Speaking on PM Express on Joy News, William Kwasi Preprah cautioned that while strengthening reserves is a prudent economic safeguard, the scale of the current target may come at a significant opportunity cost.
Ghana is seeking to increase its reserve cover to the equivalent of 15 months of imports under the Ghana Accelerated National Reserve Accumulation Policy, a strategy that relies heavily on gold purchases. Prof. Preprah questioned whether locking substantial financial resources into gold accumulation could slow growth by diverting funds from sectors such as education, healthcare, and infrastructure.
“Reserves are important for stability,” he noted, “but we must ask what we are giving up in the process.” According to him, committing large sums to reserve assets particularly gold may limit the government’s flexibility to address pressing development needs.
Under the policy framework, the Ghana Gold Board is tasked with acquiring gold domestically to help strengthen the country’s external buffers. Proponents argue that the move will reduce dependence on foreign borrowing, shield the economy from global shocks, and position Ghana more securely in volatile financial markets.

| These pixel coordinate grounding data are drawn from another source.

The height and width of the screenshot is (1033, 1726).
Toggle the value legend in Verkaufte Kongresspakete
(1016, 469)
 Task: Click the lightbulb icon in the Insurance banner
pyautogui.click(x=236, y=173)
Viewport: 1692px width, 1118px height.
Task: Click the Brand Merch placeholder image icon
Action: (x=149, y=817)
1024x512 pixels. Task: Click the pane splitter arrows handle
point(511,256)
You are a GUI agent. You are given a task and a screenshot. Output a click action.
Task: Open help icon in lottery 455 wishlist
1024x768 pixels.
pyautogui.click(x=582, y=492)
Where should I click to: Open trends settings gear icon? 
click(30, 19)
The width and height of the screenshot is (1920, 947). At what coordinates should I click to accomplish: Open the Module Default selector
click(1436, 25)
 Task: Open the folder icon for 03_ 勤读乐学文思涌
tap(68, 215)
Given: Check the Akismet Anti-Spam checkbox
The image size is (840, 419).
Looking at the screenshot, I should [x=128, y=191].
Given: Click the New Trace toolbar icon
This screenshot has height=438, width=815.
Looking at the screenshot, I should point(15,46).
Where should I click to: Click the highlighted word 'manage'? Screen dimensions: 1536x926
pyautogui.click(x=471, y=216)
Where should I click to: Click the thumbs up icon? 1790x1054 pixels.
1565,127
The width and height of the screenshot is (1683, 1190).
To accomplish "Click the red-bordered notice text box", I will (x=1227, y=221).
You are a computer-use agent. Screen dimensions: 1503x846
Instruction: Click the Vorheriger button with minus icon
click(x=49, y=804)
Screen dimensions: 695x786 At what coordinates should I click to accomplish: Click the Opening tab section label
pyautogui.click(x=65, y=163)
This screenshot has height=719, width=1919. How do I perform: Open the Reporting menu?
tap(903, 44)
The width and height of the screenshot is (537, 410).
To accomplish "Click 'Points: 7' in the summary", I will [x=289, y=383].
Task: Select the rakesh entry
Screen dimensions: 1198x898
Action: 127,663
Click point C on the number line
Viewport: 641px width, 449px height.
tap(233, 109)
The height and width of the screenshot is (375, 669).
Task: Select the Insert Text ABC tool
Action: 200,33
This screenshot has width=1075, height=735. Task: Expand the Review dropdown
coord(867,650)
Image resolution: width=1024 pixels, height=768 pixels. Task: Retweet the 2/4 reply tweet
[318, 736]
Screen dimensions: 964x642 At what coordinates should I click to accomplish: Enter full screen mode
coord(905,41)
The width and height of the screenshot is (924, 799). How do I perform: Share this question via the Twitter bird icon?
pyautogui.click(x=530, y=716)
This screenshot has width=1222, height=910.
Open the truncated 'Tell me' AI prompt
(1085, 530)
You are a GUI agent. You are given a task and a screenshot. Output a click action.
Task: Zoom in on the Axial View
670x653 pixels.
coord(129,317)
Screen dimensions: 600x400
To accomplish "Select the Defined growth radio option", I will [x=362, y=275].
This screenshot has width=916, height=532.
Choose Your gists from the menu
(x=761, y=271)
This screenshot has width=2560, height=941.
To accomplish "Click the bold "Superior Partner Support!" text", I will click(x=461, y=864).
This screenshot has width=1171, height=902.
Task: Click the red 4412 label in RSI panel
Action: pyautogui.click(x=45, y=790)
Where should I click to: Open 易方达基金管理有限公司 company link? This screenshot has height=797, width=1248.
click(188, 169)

However, Prof. Preprah suggested that targeting a 15-month import cover may be excessive, pointing out that many advanced economies maintain lower reserve levels. He cited research indicating that aggressive reserve accumulation can carry opportunity costs equivalent to about one percent of GDP a considerable sacrifice for a developing economy.
The debate adds to broader discussions about how best to balance macroeconomic stability with sustainable growth. While supporters of the gold-backed strategy see it as a long-term investment in economic resilience, critics warn that tying up capital in reserves could constrain Ghana’s immediate development agenda.
As policymakers press ahead with the reserve expansion plan, the conversation is likely to intensify over how to strike the right balance between safeguarding the future and financing growth today.